The output is the line containing "The height and" plus every later line down to the end of the listing below, copied exactly. No pictures belong in it.

(DATA SHOWN Opens)

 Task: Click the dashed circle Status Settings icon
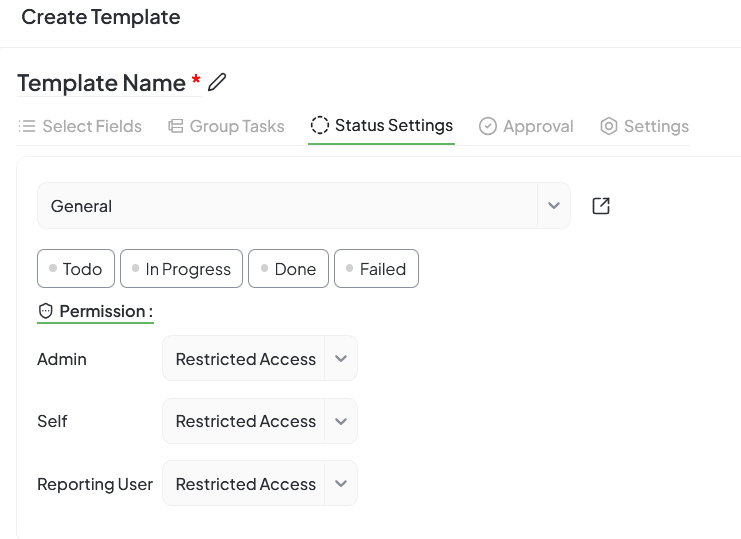click(x=320, y=125)
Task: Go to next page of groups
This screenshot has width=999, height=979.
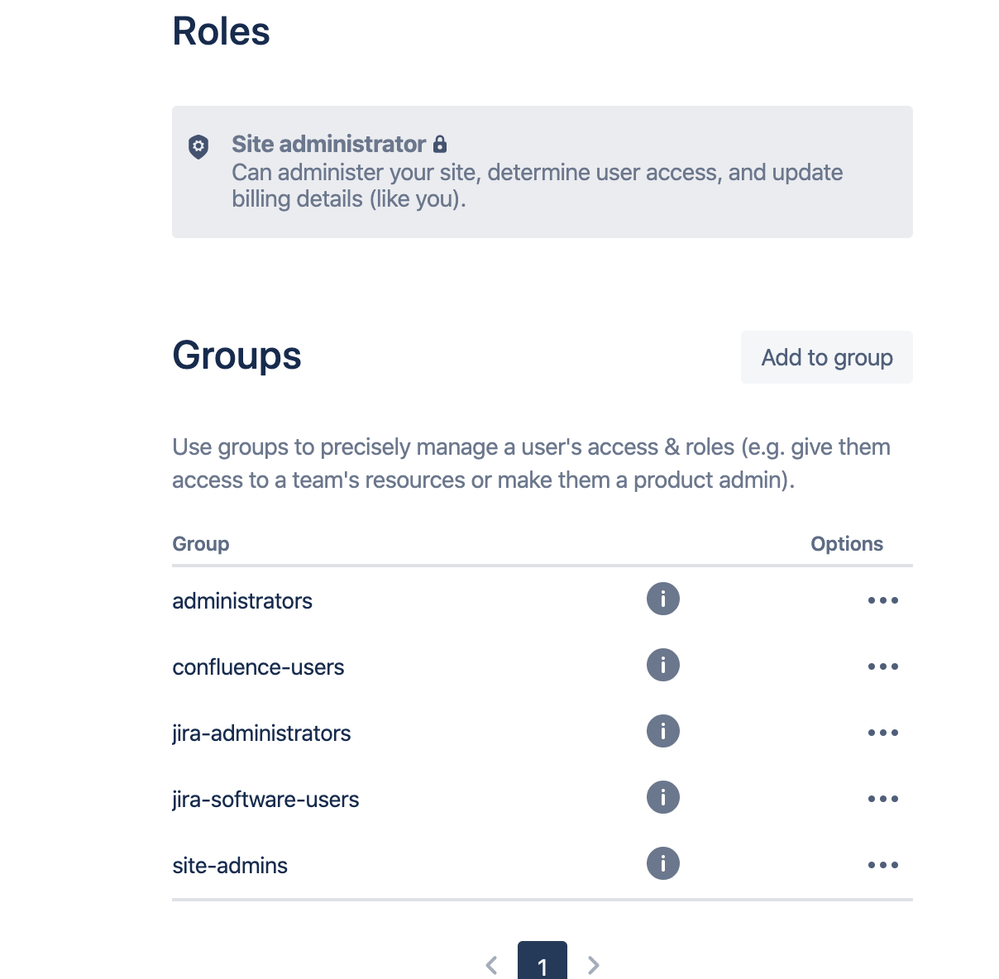Action: pos(593,965)
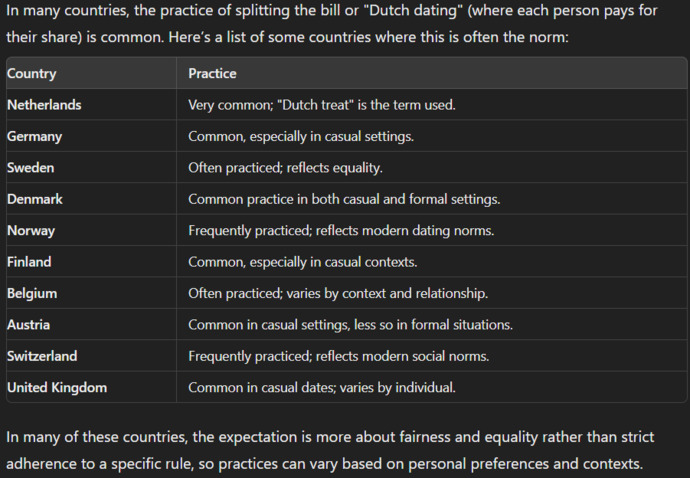Click "Often practiced; reflects equality" text

pyautogui.click(x=285, y=168)
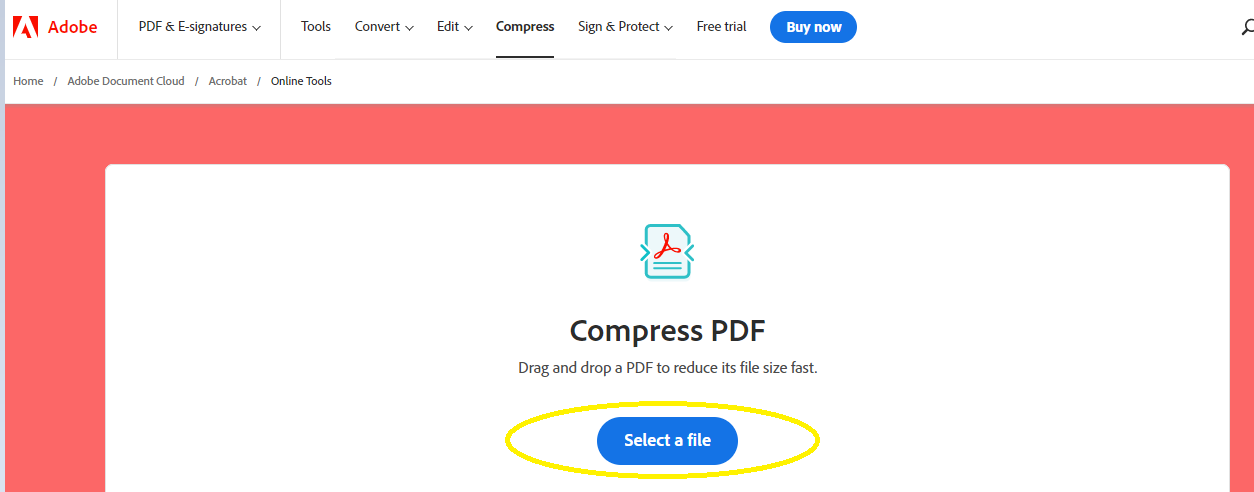Open the Sign & Protect dropdown
This screenshot has width=1254, height=492.
pos(625,27)
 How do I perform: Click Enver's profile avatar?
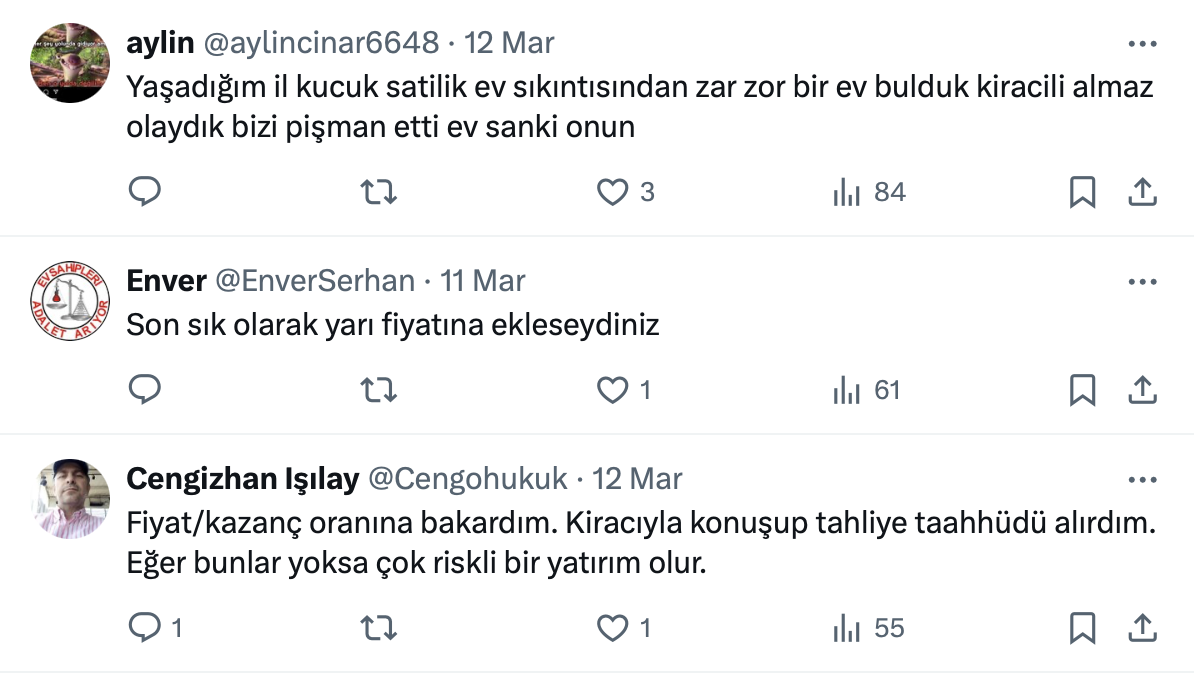click(70, 304)
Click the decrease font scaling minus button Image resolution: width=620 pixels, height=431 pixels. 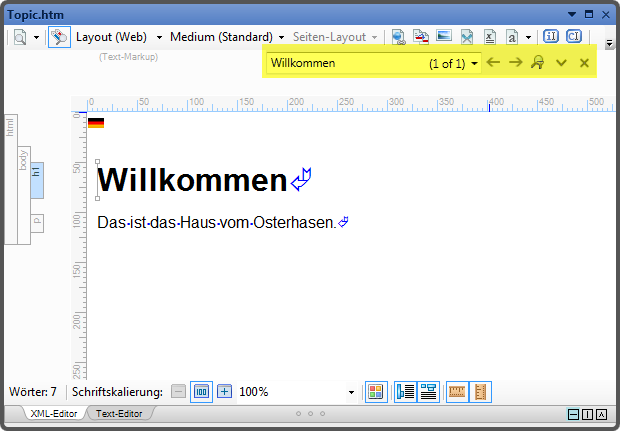(178, 392)
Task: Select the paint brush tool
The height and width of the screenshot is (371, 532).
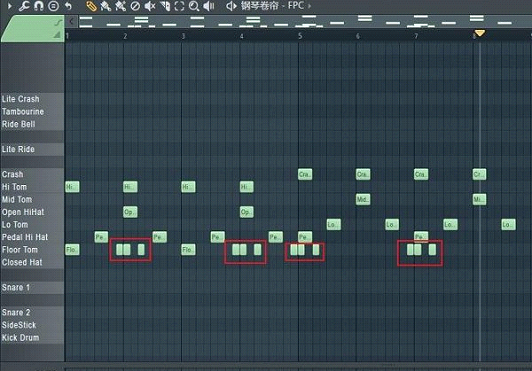Action: tap(106, 6)
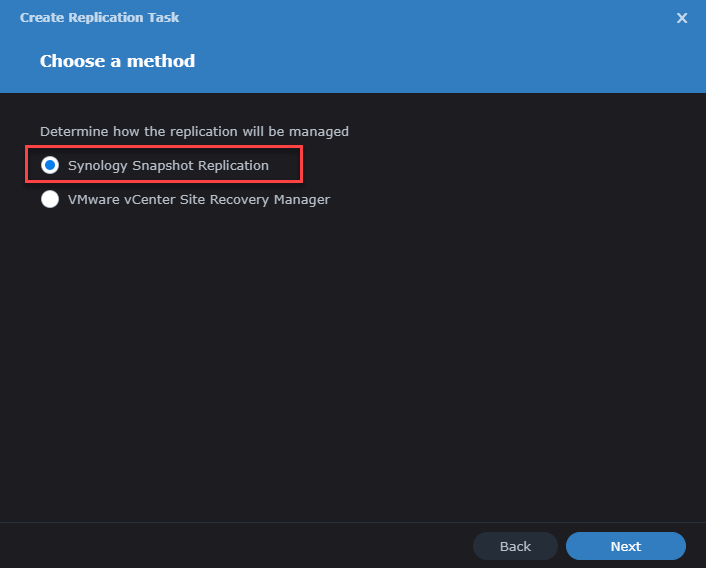Click the "Synology Snapshot Replication" label text
This screenshot has height=568, width=706.
(168, 165)
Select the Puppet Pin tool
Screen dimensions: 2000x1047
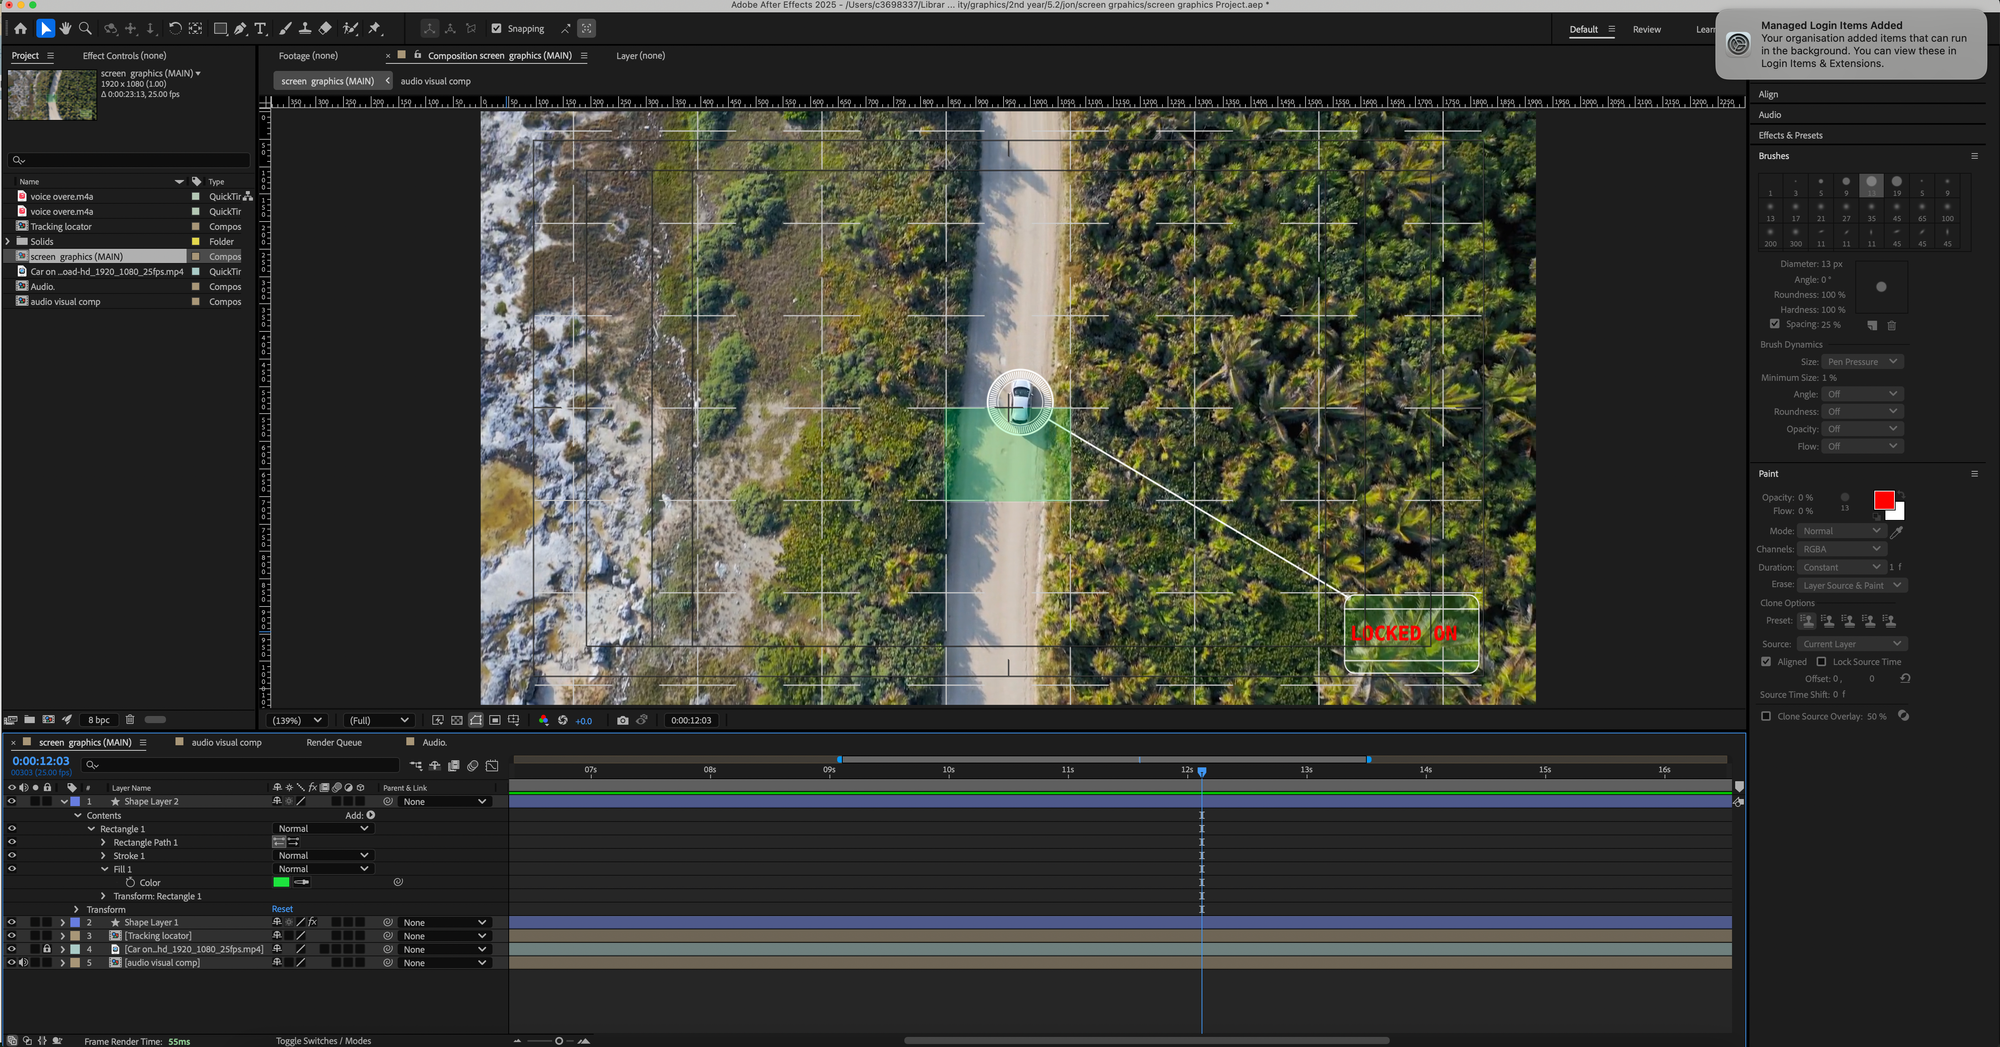pyautogui.click(x=375, y=29)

(DATA SHOWN Closes)

## REPLY
The height and width of the screenshot is (371, 532).
Action: tap(106, 6)
Click the "Synology Snapshot Replication" label text
This screenshot has height=568, width=706.
(168, 165)
Select the Puppet Pin tool
Screen dimensions: 2000x1047
pyautogui.click(x=375, y=29)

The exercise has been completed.